* **GIVEN EXERCISE 1**: Decide whether each statement below agrees with the passage on the tripped circuit breaker, answering yes or no and quoting the words of the passage that settle it. (a) The breaker in the mechanic's call was a Cutler Hammer Catalog Number LD3450. (b) The mechanic believed the breaker was broken because its handle was in the off position. (c) The advice would have been different for a Square D breaker.
* **GIVEN EXERCISE 2**: Write out every line of the stored records below, with no changes.

* **SELECTED EXCERPT**:
# # # # #
Cutler Hammer LD3450 Molded Case Circuit Breaker with Handle In Trip Position

Cutler Hammer LD3450 Molded Case Circuit Breaker with Handle In Trip Position

MIDWEST gets lots of phone calls from folks desperate for a little technical help. Sometimes they know very little about electrical equipment, circuit breakers for example. These are the most difficult calls because the caller may be putting themselves in harms way and not know it. We could tell them what to do, but unqualified people in the electrical power world need to hear “Hire an electrician, call a qualified person, call an electrical contractor.”  We might tell them to send us a picture of their circuit breaker and we can help them identify it, but get a qualified person to service or replace it. All too frequently the caller wants someone to tell them it is okay to just turn the breaker back on after it has tripped for no known reason. This can be very dangerous and against the code. For example, a maintenance mechanic called about a Cutler Hammer 450 amp molded case circuit breaker. This was a Cutler Hammer Catalog Number LD3450 circuit breaker. The breaker had tripped and one area of lighting in their plant was off.  He was told to “find the problem and turn the breaker back on.” Maintenance mechanics tend to be very resourceful individuals. And that is precisely what makes them dangerous around electrical equipment. They can fix mechanical problems, but most are not qualified around the dangers of electrical problems. In this case he thought the Cutler Hammer breaker was broken because the handle was in the middle and he could not close the breaker. It would have been easy to tell him how to reset the breaker so it would close. He was not overly interested in our requirement to have a qualified person investigate why a 400 amp Cutler Hammer breaker tripped. A lot of power or fault current went somewhere. The recommendation would have been the same for a GE General Electric circuit breaker, or Square D, Siemens, or old Westinghouse circuit breaker.  If the trip handle is in the middle, it tripped for a serious reason.  A qualified person has to investigate why. You can not just throw the power back on. And if you do not know how to reset a Cutler Hammer Series C industrial circuit breaker, you are not qualified.
# # # # #
Stored records:
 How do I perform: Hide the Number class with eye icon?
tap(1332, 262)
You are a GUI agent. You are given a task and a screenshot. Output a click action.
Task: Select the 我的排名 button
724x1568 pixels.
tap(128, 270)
# # # # #
* **EXERCISE SOLUTION 1**:
(a) Yes: "This was a Cutler Hammer Catalog Number LD3450 circuit breaker."
(b) No: "he thought the Cutler Hammer breaker was broken because the handle was in the middle and he could not close the breaker."
(c) No: "The recommendation would have been the same for a GE General Electric circuit breaker, or Square D, Siemens, or old Westinghouse circuit breaker."

* **EXERCISE SOLUTION 2**:
 How do I perform: Hide the Number class with eye icon?
tap(1332, 262)
You are a GUI agent. You are given a task and a screenshot. Output a click action.
Task: Select the 我的排名 button
724x1568 pixels.
tap(128, 270)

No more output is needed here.